EXCERPT PROVIDED Start Marker
Recover Christianity

Throughout my career as an entrepreneur, CEO, and lawyer, I've taken on serious challenges. But none has ever felt more important than this one. Nothing has mattered more to me than understanding who God really is, who we really are, and what it genuinely means to follow Jesus.

Recover Christianity was born out of this journey. I know I'm not alone in questioning the fear-based, transactional version of faith so many of us inherited. This project is about rediscovering the heart of Jesus, taking seriously what the early Church believed, embracing the mystery that has always been at the center of faith, and gently releasing the toxic narratives that have driven so many people away.

If you've ever felt like you had to choose between your heart and your faith, your intellect and your beliefs, this space is for you. If you have a child who is walking away from the Christian faith, or considering it, and you don't know what to do, this space is for you too.
EXCERPT PROVIDED End Marker
* **HOW TO COMPLETE THIS TASK**
Answer these from the Recover Christianity excerpt:
(a) What three roles does the writer list for their career?
(b) What version of faith does the writer say many people inherited?
(c) Besides people who felt they had to choose between heart and faith, who else is the space for?
GIVEN DATA Start Marker
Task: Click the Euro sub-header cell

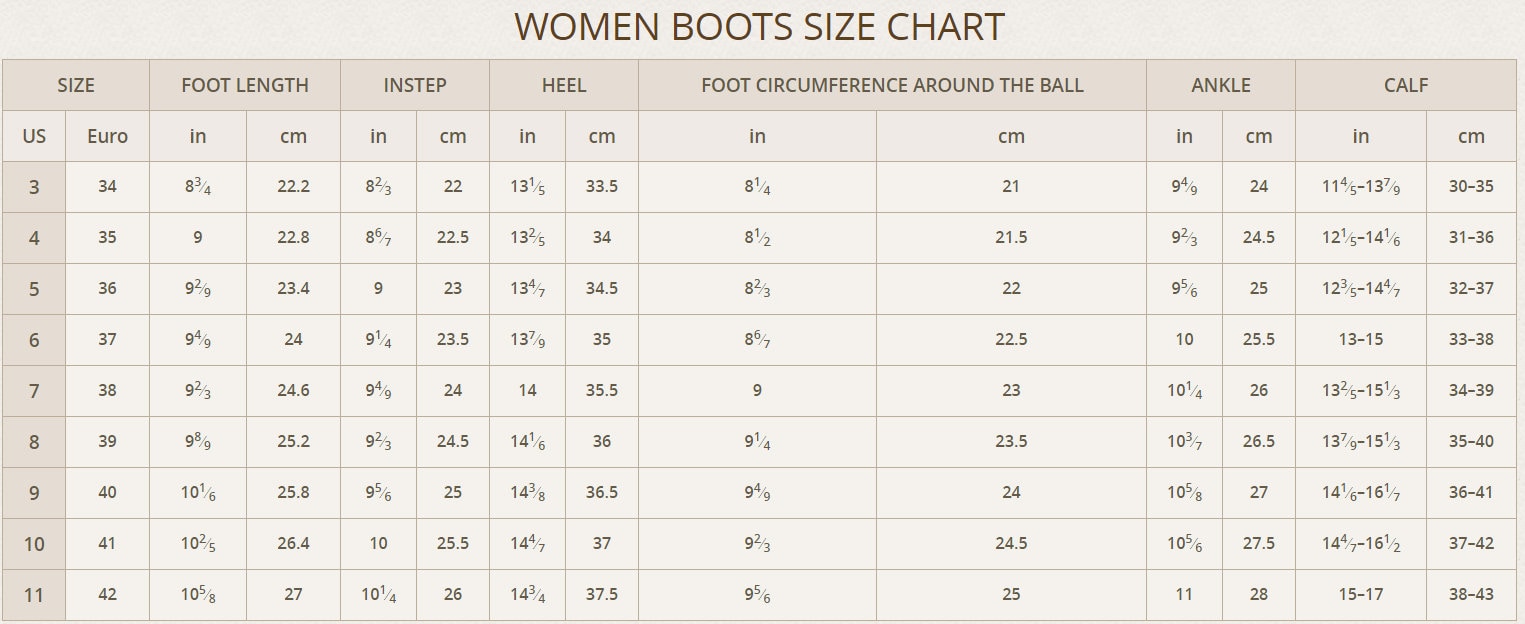Action: 107,136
GIVEN DATA End Marker
* **SOLUTION TO THIS PROBLEM**
(a) Entrepreneur, CEO, and lawyer.
(b) A fear-based, transactional version of faith.
(c) Anyone who has a child walking away from the Christian faith, or considering it, and doesn't know what to do.